= Murba Women's Union =

The Murba Women's Union (Persatuan Wanita Murba, 'Murba' approximately meaning 'proletarian'), abbreviated Perwamu, was an Indonesian women's organization. Perwamu was founded on September 17, 1950. It was politically linked to the leftwing nationalist Murba Party (which had been founded by Tan Malaka in 1948). The organization undertook social, economic and educational activities. The organizational structure of Perwamu was based on democratic centralism. Perwamu disappeared after the 1965 coup d'état.

==Social activities==
Perwamu ran various social assistance programmes to help poor women and children. The organization supported the set-up of 'household industries' (such as batik and weaving), thus creating livelihoods for women.
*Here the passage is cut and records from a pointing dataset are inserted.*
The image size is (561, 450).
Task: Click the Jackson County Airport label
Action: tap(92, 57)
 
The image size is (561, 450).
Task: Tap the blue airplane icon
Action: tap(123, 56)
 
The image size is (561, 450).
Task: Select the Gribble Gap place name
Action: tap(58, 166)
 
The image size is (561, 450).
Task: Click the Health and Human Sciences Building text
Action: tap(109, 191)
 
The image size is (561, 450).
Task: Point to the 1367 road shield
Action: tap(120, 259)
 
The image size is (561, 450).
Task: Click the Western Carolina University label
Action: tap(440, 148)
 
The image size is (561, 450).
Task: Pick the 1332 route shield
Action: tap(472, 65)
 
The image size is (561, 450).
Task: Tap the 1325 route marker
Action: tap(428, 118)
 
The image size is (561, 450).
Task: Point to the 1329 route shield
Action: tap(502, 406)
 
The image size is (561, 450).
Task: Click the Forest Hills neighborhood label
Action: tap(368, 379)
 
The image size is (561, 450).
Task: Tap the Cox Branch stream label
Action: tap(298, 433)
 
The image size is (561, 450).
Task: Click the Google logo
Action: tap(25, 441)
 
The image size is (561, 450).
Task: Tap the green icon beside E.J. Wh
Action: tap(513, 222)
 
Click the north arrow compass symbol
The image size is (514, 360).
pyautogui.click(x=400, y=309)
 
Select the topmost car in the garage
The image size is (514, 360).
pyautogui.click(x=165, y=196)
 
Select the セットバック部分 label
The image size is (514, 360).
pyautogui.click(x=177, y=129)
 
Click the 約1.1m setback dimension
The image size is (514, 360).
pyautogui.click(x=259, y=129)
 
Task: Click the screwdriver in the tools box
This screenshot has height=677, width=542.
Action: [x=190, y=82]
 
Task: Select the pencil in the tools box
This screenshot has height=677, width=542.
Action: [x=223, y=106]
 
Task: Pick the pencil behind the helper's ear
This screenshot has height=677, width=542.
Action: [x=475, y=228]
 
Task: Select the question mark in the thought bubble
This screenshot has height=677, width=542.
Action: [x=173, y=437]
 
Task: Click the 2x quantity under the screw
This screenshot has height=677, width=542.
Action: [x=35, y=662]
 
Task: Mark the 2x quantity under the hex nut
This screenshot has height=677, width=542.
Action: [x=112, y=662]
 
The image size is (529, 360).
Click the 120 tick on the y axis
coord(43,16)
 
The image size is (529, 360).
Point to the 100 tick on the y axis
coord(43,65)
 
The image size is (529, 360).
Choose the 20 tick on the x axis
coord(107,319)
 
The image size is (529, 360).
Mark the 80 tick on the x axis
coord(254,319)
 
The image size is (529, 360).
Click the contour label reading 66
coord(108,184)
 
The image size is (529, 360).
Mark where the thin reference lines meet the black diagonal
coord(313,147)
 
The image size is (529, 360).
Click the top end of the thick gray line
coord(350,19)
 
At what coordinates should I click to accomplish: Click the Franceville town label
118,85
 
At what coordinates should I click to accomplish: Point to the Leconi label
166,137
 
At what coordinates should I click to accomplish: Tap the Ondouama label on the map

It also gave counseling on how to obtain government credits, as well as facilitating the set-up of joint purchasing and savings plans for women.

Perwamu was active in educational activities, both studies in ideological doctrine as well as providing more general education. The organization set up various study centres (schools and reading rooms) to be able to spread education amongst the women of Indonesia. Specifically, the organization ran programmes to prevent prostitution, and provided educational assistance to former prostitutes.

==Political campaigns==
In the late 1950s, Perwamu took part in the mass campaigns to make the Indonesian state officially celebrate International Women's Day (March 8). Along with other women's organizations, Perwamu also took part in campaigns to call for Indonesian sovereignty over West Irian.